Moderator, Frank : I'm not sure if questions about the x87 FPU are permitted here. If not than please just discard. If they are than please remove this line. :-)
Hello all,
I've just been writing some basic code to parse a simple float, and realized that I had no idea how to check if the x87 FPU was empty after I was done - as a simple measure to check if my code cleaned up correctly.
I've been looking at using the ST bits in the FPU status word, but had to find that they (unexpectedly) didn't end at zero after I done my thing :
minimal example:
fld1 ;Load
fld1
fstp st(2) ;Swap ST(0) and ST(1) <-- this is the culprit
fstp st(0) ;Discard
fstp st(0)
At this point all the ST bits are set, indicating a minus one, not zero.
My questions at this point are:
1) Have I done anything wrong in the above ? I don't think so, but "you never know" ....
2) How do I, for debugging purposes, check the FPU stack ?
Regards,
Rudy Wieser
Moderator, Frank : I'm not sure if questions about the x87 FPU are
permitted
here.

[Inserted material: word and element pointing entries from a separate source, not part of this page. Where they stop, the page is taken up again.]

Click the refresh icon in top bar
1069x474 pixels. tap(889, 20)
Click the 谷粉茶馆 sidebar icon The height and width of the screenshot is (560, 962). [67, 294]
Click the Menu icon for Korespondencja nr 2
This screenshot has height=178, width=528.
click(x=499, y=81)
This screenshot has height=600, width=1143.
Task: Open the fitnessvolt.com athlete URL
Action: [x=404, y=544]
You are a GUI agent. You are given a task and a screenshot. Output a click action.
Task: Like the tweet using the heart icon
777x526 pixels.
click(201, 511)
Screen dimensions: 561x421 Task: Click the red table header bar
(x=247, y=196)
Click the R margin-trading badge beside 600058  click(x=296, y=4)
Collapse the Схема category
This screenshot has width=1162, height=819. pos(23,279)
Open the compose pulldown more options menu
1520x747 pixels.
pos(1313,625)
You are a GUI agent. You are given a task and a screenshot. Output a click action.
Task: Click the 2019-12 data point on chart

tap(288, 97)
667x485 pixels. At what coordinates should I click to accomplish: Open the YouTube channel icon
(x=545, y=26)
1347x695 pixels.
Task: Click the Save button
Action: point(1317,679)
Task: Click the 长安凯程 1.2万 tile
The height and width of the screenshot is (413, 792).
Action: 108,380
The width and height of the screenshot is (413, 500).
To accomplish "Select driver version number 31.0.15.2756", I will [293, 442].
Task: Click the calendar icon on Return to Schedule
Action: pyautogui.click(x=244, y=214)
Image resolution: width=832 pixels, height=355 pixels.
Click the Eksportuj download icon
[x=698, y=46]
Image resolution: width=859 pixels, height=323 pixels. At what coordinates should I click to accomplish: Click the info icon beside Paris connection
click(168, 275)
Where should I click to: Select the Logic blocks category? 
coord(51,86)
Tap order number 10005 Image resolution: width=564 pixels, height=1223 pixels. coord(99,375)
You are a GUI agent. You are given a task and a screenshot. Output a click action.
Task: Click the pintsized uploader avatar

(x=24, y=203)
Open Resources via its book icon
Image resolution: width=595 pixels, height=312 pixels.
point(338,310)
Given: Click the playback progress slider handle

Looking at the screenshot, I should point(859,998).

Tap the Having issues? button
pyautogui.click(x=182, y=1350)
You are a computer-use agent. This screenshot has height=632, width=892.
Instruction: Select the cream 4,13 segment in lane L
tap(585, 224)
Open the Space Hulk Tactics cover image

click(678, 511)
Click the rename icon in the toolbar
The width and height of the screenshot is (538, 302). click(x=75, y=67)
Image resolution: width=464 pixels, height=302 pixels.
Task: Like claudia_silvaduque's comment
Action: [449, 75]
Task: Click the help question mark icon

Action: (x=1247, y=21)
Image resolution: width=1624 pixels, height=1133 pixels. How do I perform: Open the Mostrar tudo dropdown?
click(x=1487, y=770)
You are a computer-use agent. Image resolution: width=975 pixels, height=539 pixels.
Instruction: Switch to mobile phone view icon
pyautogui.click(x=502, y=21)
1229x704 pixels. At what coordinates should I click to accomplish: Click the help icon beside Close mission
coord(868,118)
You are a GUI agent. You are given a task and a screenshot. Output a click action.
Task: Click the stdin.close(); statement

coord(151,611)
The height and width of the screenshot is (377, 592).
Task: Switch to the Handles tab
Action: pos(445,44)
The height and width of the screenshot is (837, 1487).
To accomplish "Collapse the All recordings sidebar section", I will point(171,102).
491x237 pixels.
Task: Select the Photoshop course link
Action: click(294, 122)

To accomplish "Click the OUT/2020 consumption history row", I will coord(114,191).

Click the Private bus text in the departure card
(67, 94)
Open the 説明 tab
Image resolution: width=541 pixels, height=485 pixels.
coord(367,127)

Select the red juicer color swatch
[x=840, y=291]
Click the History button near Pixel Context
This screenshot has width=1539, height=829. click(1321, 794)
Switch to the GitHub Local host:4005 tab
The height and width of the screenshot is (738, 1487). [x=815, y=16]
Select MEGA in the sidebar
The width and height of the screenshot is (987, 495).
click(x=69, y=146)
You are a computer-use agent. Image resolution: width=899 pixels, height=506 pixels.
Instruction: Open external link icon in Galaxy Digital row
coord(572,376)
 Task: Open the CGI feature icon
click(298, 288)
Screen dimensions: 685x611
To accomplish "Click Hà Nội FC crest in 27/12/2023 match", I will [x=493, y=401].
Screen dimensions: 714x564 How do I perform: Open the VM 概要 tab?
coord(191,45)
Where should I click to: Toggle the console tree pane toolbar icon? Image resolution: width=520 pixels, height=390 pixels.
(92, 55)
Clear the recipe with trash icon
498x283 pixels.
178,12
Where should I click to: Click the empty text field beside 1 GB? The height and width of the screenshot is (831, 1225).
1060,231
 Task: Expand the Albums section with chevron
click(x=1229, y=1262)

If not than please just discard. If they are than please remove
this
line. :-)
Hi Rudy,
Consider the line removed.
I think x87 is on topic. If necessary, I so rule it. :)
I don't know the answer, though...
2) How do I, for debugging purposes, check the FPU stack ?
If your debugger doesn't support it
you can at least use FSAVE/FRESTOR to fill in a chunk
of data which you can then inspect.
DJ,
If your debugger doesn't support it
No debugger here (never liked them).
you can at least use FSAVE/FRESTOR to fill in a chunk
of data which you can then inspect.
Thanks. That one does give quite a bit of information.
It does have a drawback though: it re-initializes the FPU stack, meaning it cannot be used while in the middle of a calculation. Any idea to some non-destructive probing ?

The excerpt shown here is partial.